■ **Problem to solve**: Please continue the Excel forum thread below about numbering welds with a fixed prefix, picking up right after its last reply.

# Excel question



## Supe (Jul 28, 2010)

Is there a way to increment part of a cell in Excel?

I have a situation where I have a form that shows 6 welds or so on a page, and a few boxes for inspection criteria. For the most part, the number I need to increment shows up about every other cell, but is interrupted by a "comments box" at the end of those 6 welds.

In the weld number box, there is always a line number prefix that stays the same for that form, while the weld number increments. i.e "RW-104-1, RW-104-2, RW-104-3", etc. What I basically need is a way of inputting "if the prefix = "RW-104-", then increment last digit".

Any way of pulling this one off?


----------



## Paul S (Jul 28, 2010)

I pull out the contatenate command: put the prefix in one column, then the number in the next column, then contatenate in the third column. There is probably a better way, but this works for me. Help will show you the proper syntax.


----------



## MA_PE (Jul 28, 2010)

that's what I do too.

■ **Supplied information**:

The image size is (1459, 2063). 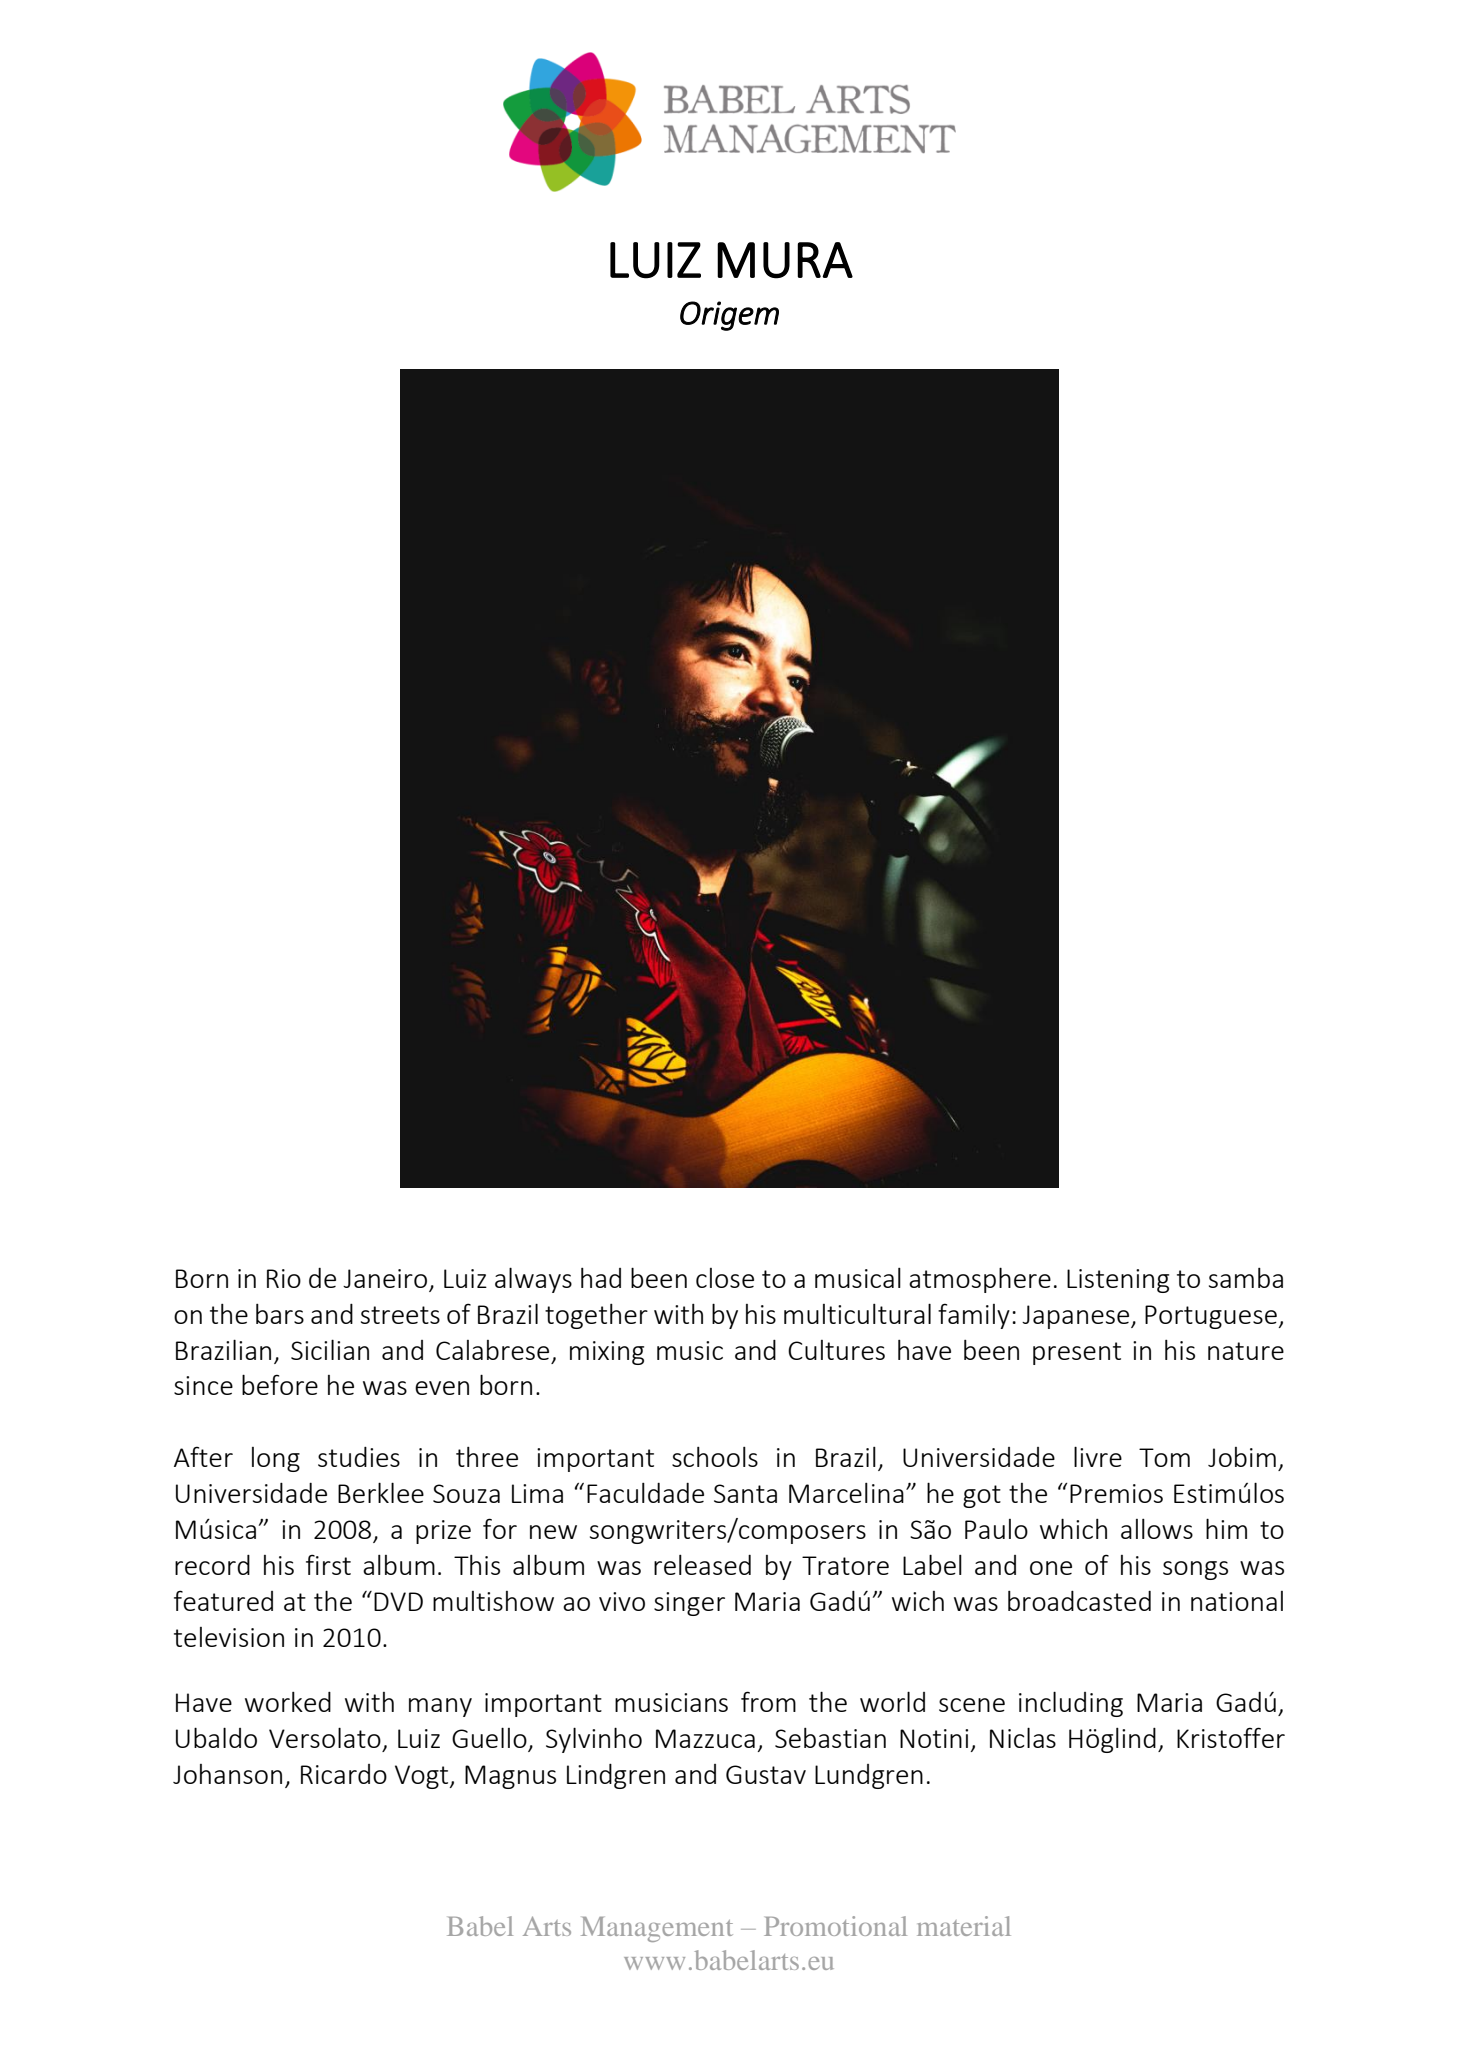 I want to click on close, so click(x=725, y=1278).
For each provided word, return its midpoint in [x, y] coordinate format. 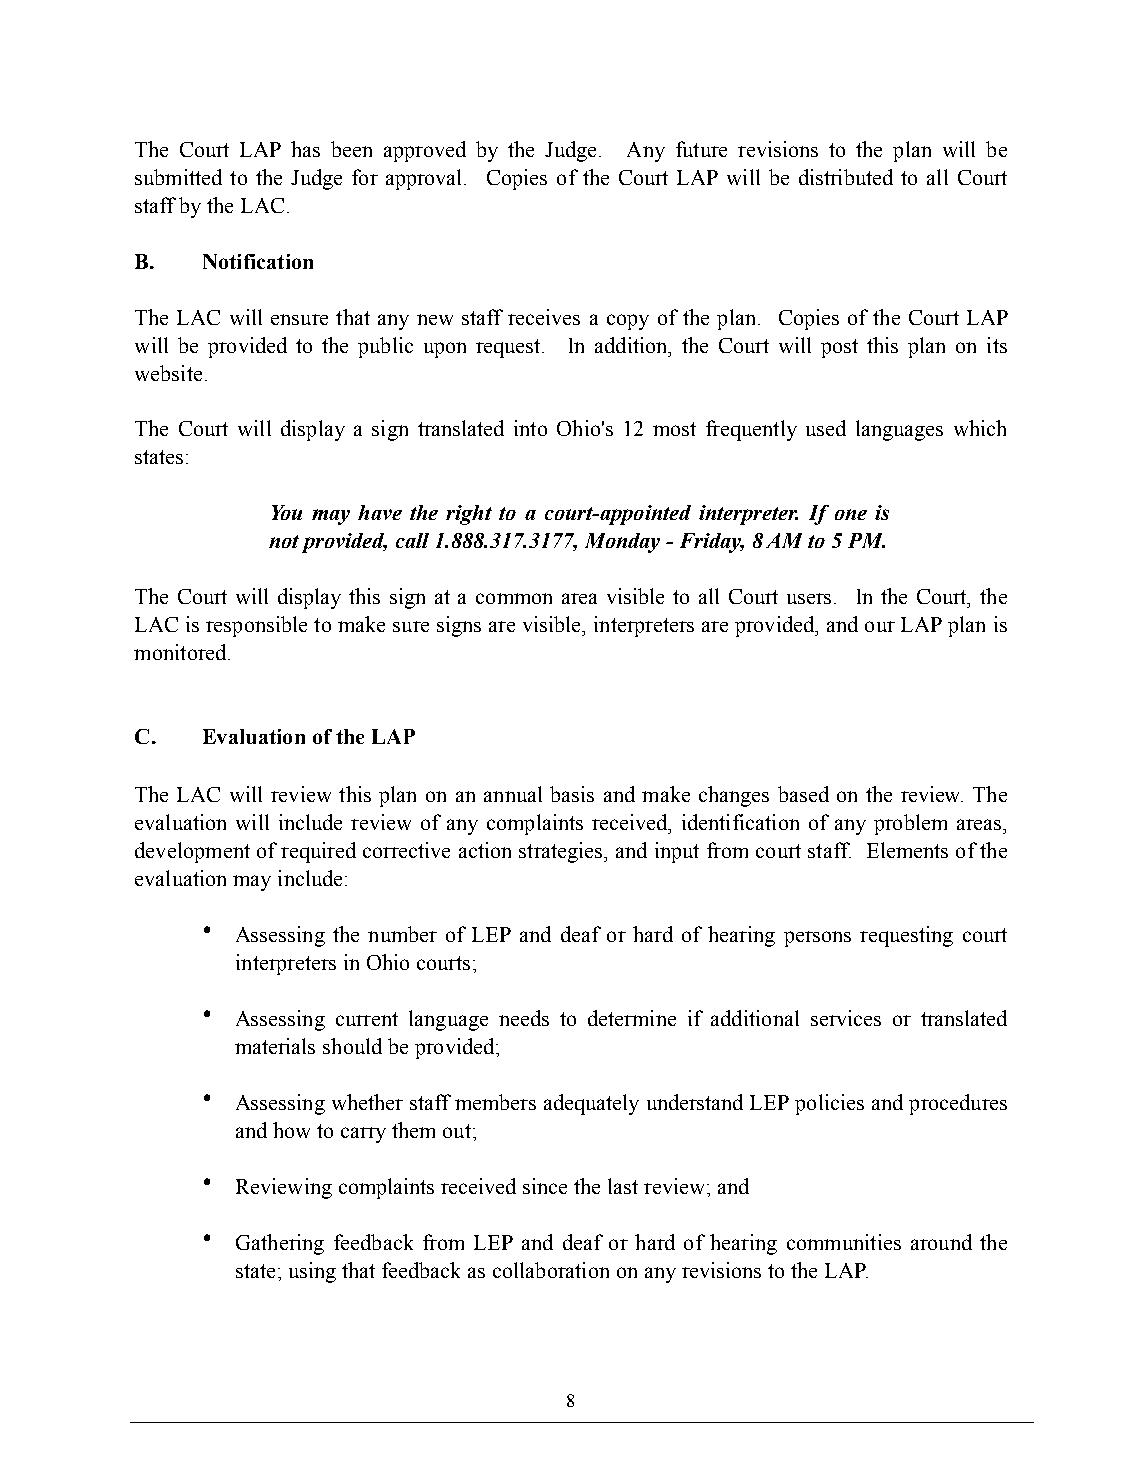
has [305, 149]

■ **Result**:
enter "RW-104-" into cell A1 and copy down as many rows as you want.

enter a 1 into cell B1 and in B2 enter =B1+1 (or wahtever your increment is) and copy down as many rows as you need

enter "=A1&amp;B1" into Cell C1 and copy down as many rows as you need.

Column c should now display all the names you need.

Highlight column C and copy, then "paste special-&gt; values into the same range. this gets rid of the formula and make the cell contents fixed with your label.

I do it all the time. hope that helps.


----------



## Supe (Jul 29, 2010)

Thanks, I'll have to give it a shot. The changing cell spacing is the only part that concerns me. Skipping around sure is a PITA, because on this one, I have 1500 of them or so to number.


----------



## Guest (Sep 5, 2010)

I just caught this - very useful advice!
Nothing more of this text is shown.